→ **Supplied data**:
[start]

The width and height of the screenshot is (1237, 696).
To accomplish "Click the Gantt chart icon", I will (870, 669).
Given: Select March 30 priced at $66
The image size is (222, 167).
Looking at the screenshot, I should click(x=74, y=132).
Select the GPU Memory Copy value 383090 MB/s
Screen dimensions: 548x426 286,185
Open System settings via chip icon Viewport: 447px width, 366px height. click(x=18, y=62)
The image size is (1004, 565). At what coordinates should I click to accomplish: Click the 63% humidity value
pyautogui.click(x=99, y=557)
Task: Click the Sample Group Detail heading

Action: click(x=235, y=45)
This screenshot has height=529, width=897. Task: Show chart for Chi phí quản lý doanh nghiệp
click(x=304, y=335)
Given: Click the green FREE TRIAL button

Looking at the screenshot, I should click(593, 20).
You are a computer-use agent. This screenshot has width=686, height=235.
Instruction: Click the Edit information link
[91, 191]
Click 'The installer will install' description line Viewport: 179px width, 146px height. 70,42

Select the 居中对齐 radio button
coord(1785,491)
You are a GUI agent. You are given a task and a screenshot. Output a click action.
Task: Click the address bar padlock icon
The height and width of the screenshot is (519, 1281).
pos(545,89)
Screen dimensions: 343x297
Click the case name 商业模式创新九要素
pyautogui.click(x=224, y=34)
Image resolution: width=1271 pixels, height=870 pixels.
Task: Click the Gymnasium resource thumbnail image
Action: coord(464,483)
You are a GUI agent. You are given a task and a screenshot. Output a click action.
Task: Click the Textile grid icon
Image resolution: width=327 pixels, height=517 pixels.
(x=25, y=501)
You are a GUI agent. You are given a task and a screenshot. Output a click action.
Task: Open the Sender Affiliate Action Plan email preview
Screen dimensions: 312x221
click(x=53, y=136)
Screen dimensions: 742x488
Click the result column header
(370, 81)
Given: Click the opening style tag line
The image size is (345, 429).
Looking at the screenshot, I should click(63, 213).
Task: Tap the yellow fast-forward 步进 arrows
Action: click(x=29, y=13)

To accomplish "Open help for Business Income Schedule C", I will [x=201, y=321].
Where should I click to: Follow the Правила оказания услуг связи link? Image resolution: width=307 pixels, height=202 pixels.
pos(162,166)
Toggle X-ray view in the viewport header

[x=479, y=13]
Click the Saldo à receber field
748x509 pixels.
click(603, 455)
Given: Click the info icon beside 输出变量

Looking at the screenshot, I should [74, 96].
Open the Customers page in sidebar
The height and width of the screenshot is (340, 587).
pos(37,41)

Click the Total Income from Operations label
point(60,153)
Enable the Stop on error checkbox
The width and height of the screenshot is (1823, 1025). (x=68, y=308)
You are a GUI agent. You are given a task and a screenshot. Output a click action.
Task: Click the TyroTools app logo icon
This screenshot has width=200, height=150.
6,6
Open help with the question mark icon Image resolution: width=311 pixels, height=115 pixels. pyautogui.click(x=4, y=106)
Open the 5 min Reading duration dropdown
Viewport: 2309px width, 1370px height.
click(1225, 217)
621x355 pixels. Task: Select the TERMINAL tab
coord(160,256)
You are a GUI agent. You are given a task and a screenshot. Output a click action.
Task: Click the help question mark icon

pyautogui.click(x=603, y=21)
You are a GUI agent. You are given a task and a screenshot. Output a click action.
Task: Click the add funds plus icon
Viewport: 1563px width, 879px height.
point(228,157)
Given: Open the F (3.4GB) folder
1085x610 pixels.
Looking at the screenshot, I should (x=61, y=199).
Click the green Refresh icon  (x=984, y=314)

[end]

→ **Work required**: Rescale the listing from the line with "The image size is (1004, 565)." up to and including the line with "click(x=304, y=335)": copy those lines in full, requests included, but multiply every click coordinate in the answers by 2.3 and round each to a whole number, halves up. Give only those lines.

→ **Reply to the exercise**:
The image size is (1004, 565). At what coordinates should I click to accomplish: Click the 63% humidity value
pyautogui.click(x=228, y=1281)
Task: Click the Sample Group Detail heading

Action: click(x=541, y=104)
This screenshot has height=529, width=897. Task: Show chart for Chi phí quản lý doanh nghiệp
click(x=699, y=771)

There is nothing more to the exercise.